In nursing education, the term equity is used frequently within teaching, student support and pastoral care. For good reason, the concept is often applied to Māori or Pacific student populations. Male nursing students are also in the minority as nursing students, and often miss out on the support required to keep them in the BN programme. Judging by their low numbers and high early attrition rates, such support is surely deserved. Reasons for this oversight are numerous, but often involve unconscious assumptions that men do not need assistance.4 Because of the socialisation of gender roles in nursing and their minority status in class, many male students may feel pressure to excel and, consequently, are reluctant to seek help.5

Educators should not be blamed for inaction, if they leave male students to fend for themselves in the undergraduate environment. There are some strong assumptions fuelling this situation: firstly, that they do not need support; secondly, that they are reluctant to seek help when they need it, preferring to just get on with it; and thirdly, that men in nursing frequently streak ahead of their female peers in terms of career progression and promotion.6 You, the reader, probably know male colleagues, or males you trained with, who have rapidly moved into management, or perhaps advanced practice roles. Nevertheless, the critical point here is these males survived the BN through to graduation, when many do not.

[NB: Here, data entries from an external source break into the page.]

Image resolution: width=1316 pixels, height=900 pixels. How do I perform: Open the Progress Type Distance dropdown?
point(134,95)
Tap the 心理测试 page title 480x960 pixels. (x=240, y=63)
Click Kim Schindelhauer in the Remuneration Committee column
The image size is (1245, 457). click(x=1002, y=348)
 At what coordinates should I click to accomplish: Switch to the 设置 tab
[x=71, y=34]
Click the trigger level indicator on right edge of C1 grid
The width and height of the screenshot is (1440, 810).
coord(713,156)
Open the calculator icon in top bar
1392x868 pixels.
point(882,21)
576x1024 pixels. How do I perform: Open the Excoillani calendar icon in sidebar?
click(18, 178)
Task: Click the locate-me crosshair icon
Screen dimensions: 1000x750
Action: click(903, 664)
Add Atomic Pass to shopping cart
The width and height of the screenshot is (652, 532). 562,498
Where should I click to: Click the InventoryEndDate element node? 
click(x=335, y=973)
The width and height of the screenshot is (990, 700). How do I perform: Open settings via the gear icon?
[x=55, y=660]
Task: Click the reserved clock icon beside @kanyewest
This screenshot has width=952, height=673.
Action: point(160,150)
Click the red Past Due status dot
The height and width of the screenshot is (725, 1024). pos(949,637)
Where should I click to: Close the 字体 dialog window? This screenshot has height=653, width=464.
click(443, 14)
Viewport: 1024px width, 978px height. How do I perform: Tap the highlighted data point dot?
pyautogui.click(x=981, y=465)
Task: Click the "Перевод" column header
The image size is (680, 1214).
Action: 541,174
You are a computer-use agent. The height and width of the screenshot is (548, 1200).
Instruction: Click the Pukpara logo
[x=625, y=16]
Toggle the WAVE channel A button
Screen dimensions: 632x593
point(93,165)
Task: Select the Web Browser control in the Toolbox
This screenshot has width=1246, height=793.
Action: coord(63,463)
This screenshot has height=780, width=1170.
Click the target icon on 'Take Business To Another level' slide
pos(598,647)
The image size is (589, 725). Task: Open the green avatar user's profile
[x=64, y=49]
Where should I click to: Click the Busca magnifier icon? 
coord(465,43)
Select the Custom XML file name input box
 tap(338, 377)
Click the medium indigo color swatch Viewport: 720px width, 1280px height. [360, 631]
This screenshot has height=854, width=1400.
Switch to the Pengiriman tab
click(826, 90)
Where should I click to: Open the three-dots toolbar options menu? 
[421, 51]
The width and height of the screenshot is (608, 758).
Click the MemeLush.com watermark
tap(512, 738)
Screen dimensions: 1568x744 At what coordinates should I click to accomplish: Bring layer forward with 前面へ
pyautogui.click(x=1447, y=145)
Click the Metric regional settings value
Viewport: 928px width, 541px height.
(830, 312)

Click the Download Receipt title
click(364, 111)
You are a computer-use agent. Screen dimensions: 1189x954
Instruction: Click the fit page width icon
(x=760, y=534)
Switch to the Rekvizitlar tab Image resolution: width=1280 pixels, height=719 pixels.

It would also be unfair to assume nursing schools do not attempt to address this issue, as effort and resourcing is often allocated for this purpose. This can include staff members keeping tabs on male students, either formally or informally, or the formation of facilitated support groups. However, with the hectic nature of an academic’s workload, exacerbated by staffing shortages and hiring freezes in the current climate, these kinds of initiatives are often not prioritised at the individual and school level. With this in mind, a sustained, equitable support strategy for male students needs to be initiated, evaluated and disseminated to enhance retention nationally.

Meaningful connections between staff and all nursing students is a central determinant of success in the BN degree and beyond.7 These relationships are especially important for minority groups of students, such as Māori, Pacific and, of course, males. In a perfect world, staff members, male or female, should be proactively creating meaningful connections with male students from day one. Yet it is not entirely clear how these relationships may differ between female or male staff members.7 The quality and effectiveness of the staff member’s approach may be influenced by several factors, such as individual knowledge, both in nursing experience and scholarly activities, and unconscious bias.2

Staff-student mentorship model

Max Guy talks with first-year student Ollie Higgison via Zoom.
Max Guy talks with first-year student Ollie Higgison via Zoom.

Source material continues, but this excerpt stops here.